Tuesday, November 21, 2006

moving pictures

Here is a vblog of my innermost thoughts on elthos in moving pictures. I do hope you enjoy this, rough-draftish as it may be. :)

Tuesday, November 14, 2006

Elthos RPG Progress Report

Elthos Development
Good news.

I have crafted the database and the class structures and designed a helpful utility that is saving me a rather enormous amount of programming and development time. So I do expect that I shall soon have a great little product to show which will work with the Elthos ODS rules hand-in-hand as a web application. It will be a no frills operation to start with, but will provide the basic set of useful functions, from rolling and storing characters to working out the attack vs. defense matrix for the players per encounter. So that’s handy stuff. Personally, I could not be more delighted with the project’s progress. I am far ahead of where I had hoped I’d be as of tonight. Of course, there’s still a long way ahead to get what I’m truly aiming for, but I’m happy to report steady progress is being made, and will tend to accelerate for me thanks to the Gen-Tool I created to give me a better shot at making my targets. Faster code, better code. Much faster. Much better.
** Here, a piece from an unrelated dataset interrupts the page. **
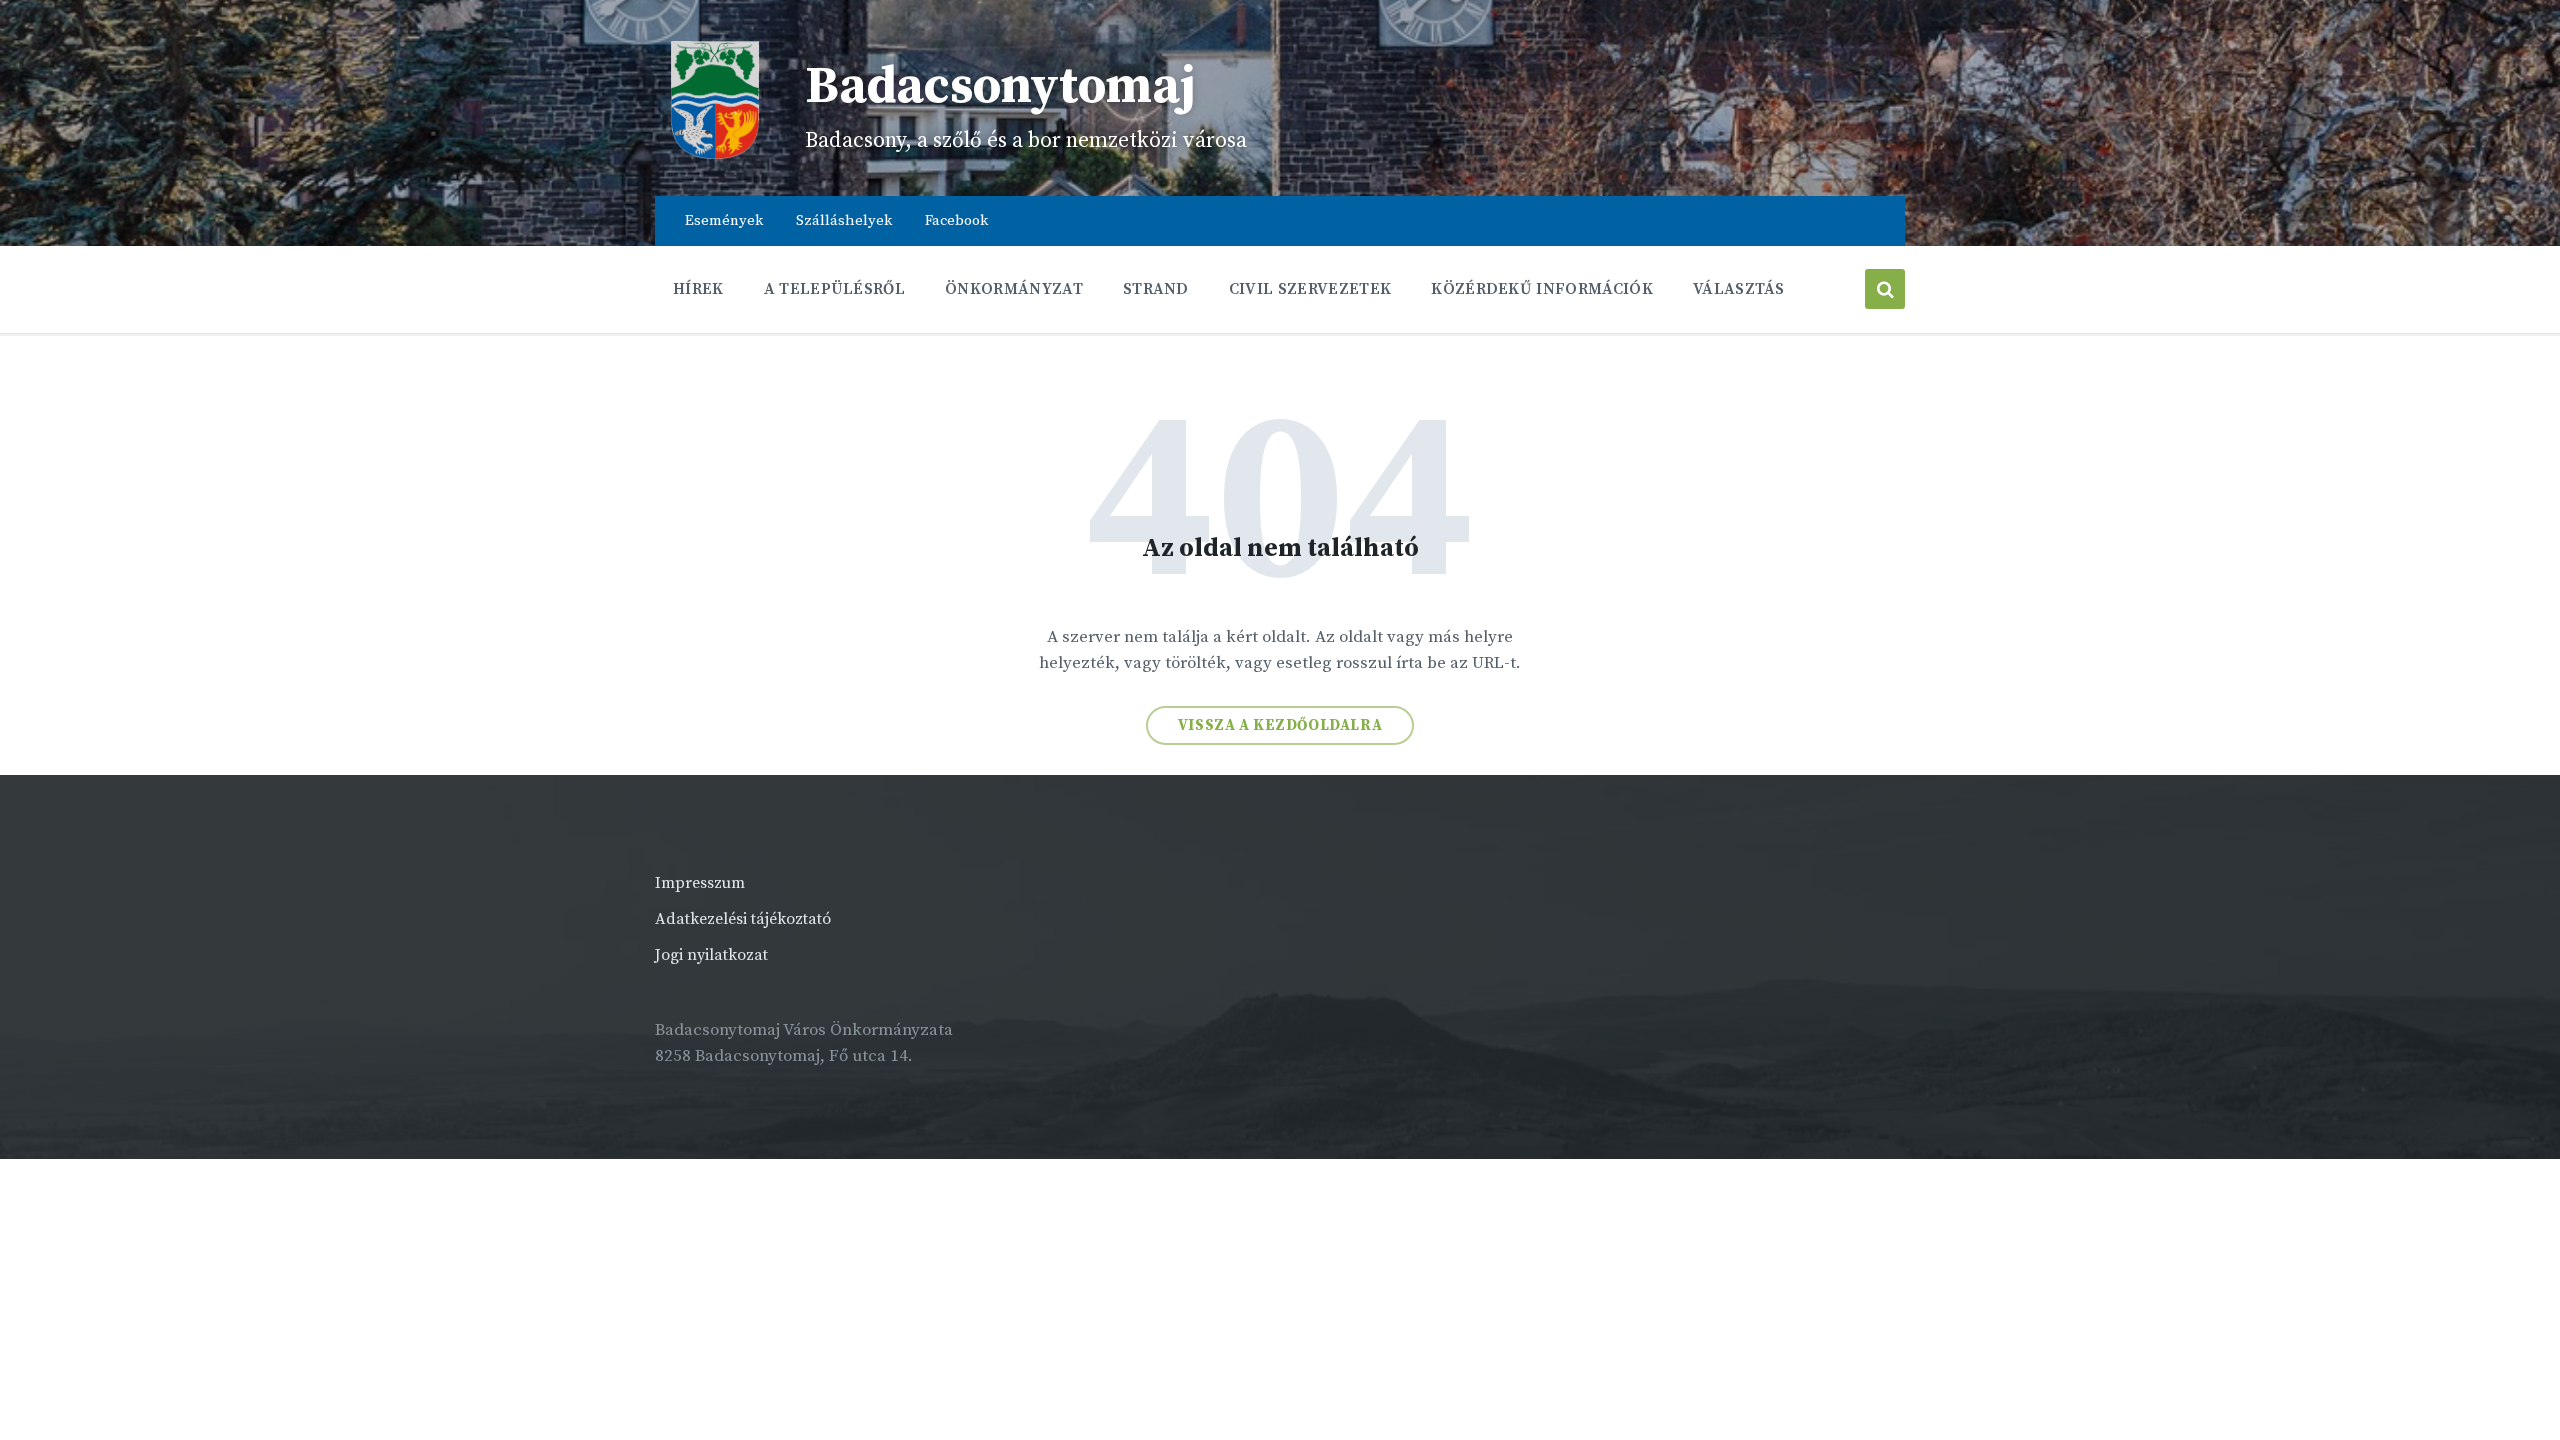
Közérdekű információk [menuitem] (1542, 289)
Special Thanks, David Kahn, for some really solid computer programming concepts along the way.

:)
Mark

Friday, November 10, 2006

LRPGSW Meeting Notes - Nov 8, 2006

Title: LRPGSW Meeting Notes Nov 8, 2006



Excerpt...

We then wandered into my current favorite topic, Shamanism and Gamesmastering. I kind of went around the mulberry bush on the topic, explaining what I mean by it and how it would apply to Role Playing Games. Is the Gamesmaster really a form of Shaman, taking the Players on a group journey through their 'OtherWorld' as their kind of Spirit Guide, I ask? If so then we speculated that the GM might make out for the OtherWorld him or herself to find the divine inner-stories with which to return and bring with them into the game; a kind of shaman's quest for GMing source material, perhaps? We also touched briefly on the psychoanalytic possibilities, and I explained a bit about how and why I created the Elthos Cosmological System – to aid in story telling by providing a comprehensive series of Symbolic-Shamanistic correspondences. So it is important for the Gamesmaster to understand the substance and meaning of their World, and the stories they wish to reveal from within it should be meaningful intrinsically, regardless of how the Players behave. Yet we agreed that Perfect Gamesmastering is an art whose time has not yet come. I proffered the idea of the Enlightened Gamesmaster, which I believe is alluded to but not quite achieved in 'The Glass Bead Game' by Herman Hesse, and believe is as possible as a Zen Monk is possible. It's simply something that has not yet been done. Yet Role Playing Games are really so new and the art has not yet had time to catch up with the comprehensive multi-faceted effort involved with running a Great RPG.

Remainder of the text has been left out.